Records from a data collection
'''
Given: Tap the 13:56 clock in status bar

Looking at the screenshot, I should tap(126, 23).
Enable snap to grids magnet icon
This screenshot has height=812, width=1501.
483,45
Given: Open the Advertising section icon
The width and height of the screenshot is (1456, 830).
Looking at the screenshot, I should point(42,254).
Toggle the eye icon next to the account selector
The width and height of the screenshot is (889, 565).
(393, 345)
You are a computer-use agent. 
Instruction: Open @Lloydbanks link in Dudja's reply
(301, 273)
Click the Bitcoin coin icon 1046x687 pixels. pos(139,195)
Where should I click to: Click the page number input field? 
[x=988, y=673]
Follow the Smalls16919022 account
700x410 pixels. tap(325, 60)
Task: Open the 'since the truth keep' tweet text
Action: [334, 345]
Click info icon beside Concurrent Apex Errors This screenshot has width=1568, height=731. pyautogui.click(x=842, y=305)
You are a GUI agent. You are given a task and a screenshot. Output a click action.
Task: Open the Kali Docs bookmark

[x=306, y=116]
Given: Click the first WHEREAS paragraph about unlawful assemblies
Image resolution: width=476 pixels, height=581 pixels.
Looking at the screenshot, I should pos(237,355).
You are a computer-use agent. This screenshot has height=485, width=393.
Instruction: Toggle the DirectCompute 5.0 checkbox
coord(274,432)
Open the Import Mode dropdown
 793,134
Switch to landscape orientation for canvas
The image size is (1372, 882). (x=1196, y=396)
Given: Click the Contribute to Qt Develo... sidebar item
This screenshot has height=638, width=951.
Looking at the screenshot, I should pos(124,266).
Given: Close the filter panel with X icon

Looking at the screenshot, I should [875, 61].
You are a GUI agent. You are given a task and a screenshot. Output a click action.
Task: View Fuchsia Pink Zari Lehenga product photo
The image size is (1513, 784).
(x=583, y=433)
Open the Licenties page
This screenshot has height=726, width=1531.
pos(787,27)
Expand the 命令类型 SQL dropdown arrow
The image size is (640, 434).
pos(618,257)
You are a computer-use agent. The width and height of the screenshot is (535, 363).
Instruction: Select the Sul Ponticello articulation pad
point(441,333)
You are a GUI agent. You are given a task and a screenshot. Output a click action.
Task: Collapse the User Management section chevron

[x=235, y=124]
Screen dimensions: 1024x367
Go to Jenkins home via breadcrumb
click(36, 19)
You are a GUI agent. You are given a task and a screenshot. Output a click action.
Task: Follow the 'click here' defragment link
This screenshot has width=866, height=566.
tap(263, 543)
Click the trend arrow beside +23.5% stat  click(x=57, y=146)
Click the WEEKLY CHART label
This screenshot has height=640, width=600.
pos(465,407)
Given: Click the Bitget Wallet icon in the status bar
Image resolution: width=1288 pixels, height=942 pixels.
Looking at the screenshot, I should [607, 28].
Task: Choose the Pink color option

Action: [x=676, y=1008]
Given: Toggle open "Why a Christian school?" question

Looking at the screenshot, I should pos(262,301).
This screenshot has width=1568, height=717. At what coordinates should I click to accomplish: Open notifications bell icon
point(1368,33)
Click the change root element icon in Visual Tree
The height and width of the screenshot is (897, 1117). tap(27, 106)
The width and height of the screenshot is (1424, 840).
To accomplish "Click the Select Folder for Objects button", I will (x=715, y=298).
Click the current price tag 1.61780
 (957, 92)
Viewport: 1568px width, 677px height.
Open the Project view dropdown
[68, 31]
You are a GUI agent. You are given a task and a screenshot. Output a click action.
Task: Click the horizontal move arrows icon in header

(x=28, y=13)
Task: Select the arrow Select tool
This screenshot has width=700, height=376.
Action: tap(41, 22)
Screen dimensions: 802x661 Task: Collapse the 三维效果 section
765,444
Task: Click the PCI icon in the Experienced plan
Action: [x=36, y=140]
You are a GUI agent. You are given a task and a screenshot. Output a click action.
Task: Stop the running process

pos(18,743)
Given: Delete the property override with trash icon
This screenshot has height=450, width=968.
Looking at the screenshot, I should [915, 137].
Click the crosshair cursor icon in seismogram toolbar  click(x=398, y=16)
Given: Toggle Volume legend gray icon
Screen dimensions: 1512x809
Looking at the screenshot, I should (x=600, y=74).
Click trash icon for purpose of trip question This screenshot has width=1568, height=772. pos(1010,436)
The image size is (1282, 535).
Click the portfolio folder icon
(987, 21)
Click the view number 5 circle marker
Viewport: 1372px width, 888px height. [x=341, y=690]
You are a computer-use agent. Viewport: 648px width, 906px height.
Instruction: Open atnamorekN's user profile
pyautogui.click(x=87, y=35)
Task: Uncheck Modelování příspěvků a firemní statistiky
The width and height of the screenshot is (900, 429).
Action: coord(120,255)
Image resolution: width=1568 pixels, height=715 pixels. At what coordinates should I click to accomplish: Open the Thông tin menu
'''
= Request =
Copy all of the data above word for word, line by line, without changing anything.

= Output =
Given: Tap the 13:56 clock in status bar

Looking at the screenshot, I should tap(126, 23).
Enable snap to grids magnet icon
This screenshot has height=812, width=1501.
483,45
Given: Open the Advertising section icon
The width and height of the screenshot is (1456, 830).
Looking at the screenshot, I should point(42,254).
Toggle the eye icon next to the account selector
The width and height of the screenshot is (889, 565).
(393, 345)
You are a computer-use agent. 
Instruction: Open @Lloydbanks link in Dudja's reply
(301, 273)
Click the Bitcoin coin icon 1046x687 pixels. pos(139,195)
Where should I click to: Click the page number input field? 
[x=988, y=673]
Follow the Smalls16919022 account
700x410 pixels. tap(325, 60)
Task: Open the 'since the truth keep' tweet text
Action: [334, 345]
Click info icon beside Concurrent Apex Errors This screenshot has width=1568, height=731. pyautogui.click(x=842, y=305)
You are a GUI agent. You are given a task and a screenshot. Output a click action.
Task: Open the Kali Docs bookmark

[x=306, y=116]
Given: Click the first WHEREAS paragraph about unlawful assemblies
Image resolution: width=476 pixels, height=581 pixels.
Looking at the screenshot, I should pos(237,355).
You are a computer-use agent. This screenshot has height=485, width=393.
Instruction: Toggle the DirectCompute 5.0 checkbox
coord(274,432)
Open the Import Mode dropdown
 793,134
Switch to landscape orientation for canvas
The image size is (1372, 882). (x=1196, y=396)
Given: Click the Contribute to Qt Develo... sidebar item
This screenshot has height=638, width=951.
Looking at the screenshot, I should pos(124,266).
Given: Close the filter panel with X icon

Looking at the screenshot, I should [875, 61].
You are a GUI agent. You are given a task and a screenshot. Output a click action.
Task: View Fuchsia Pink Zari Lehenga product photo
The image size is (1513, 784).
(x=583, y=433)
Open the Licenties page
This screenshot has height=726, width=1531.
pos(787,27)
Expand the 命令类型 SQL dropdown arrow
The image size is (640, 434).
pos(618,257)
You are a computer-use agent. The width and height of the screenshot is (535, 363).
Instruction: Select the Sul Ponticello articulation pad
point(441,333)
You are a GUI agent. You are given a task and a screenshot. Output a click action.
Task: Collapse the User Management section chevron

[x=235, y=124]
Screen dimensions: 1024x367
Go to Jenkins home via breadcrumb
click(36, 19)
You are a GUI agent. You are given a task and a screenshot. Output a click action.
Task: Follow the 'click here' defragment link
This screenshot has width=866, height=566.
tap(263, 543)
Click the trend arrow beside +23.5% stat  click(x=57, y=146)
Click the WEEKLY CHART label
This screenshot has height=640, width=600.
pos(465,407)
Given: Click the Bitget Wallet icon in the status bar
Image resolution: width=1288 pixels, height=942 pixels.
Looking at the screenshot, I should [607, 28].
Task: Choose the Pink color option

Action: [x=676, y=1008]
Given: Toggle open "Why a Christian school?" question

Looking at the screenshot, I should pos(262,301).
This screenshot has width=1568, height=717. At what coordinates should I click to accomplish: Open notifications bell icon
point(1368,33)
Click the change root element icon in Visual Tree
The height and width of the screenshot is (897, 1117). tap(27, 106)
The width and height of the screenshot is (1424, 840).
To accomplish "Click the Select Folder for Objects button", I will (x=715, y=298).
Click the current price tag 1.61780
 (957, 92)
Viewport: 1568px width, 677px height.
Open the Project view dropdown
[68, 31]
You are a GUI agent. You are given a task and a screenshot. Output a click action.
Task: Click the horizontal move arrows icon in header

(x=28, y=13)
Task: Select the arrow Select tool
This screenshot has width=700, height=376.
Action: tap(41, 22)
Screen dimensions: 802x661 Task: Collapse the 三维效果 section
765,444
Task: Click the PCI icon in the Experienced plan
Action: [x=36, y=140]
You are a GUI agent. You are given a task and a screenshot. Output a click action.
Task: Stop the running process

pos(18,743)
Given: Delete the property override with trash icon
This screenshot has height=450, width=968.
Looking at the screenshot, I should [915, 137].
Click the crosshair cursor icon in seismogram toolbar  click(x=398, y=16)
Given: Toggle Volume legend gray icon
Screen dimensions: 1512x809
Looking at the screenshot, I should (x=600, y=74).
Click trash icon for purpose of trip question This screenshot has width=1568, height=772. pos(1010,436)
The image size is (1282, 535).
Click the portfolio folder icon
(987, 21)
Click the view number 5 circle marker
Viewport: 1372px width, 888px height. [x=341, y=690]
You are a computer-use agent. Viewport: 648px width, 906px height.
Instruction: Open atnamorekN's user profile
pyautogui.click(x=87, y=35)
Task: Uncheck Modelování příspěvků a firemní statistiky
The width and height of the screenshot is (900, 429).
Action: coord(120,255)
Image resolution: width=1568 pixels, height=715 pixels. At what coordinates should I click to accomplish: Open the Thông tin menu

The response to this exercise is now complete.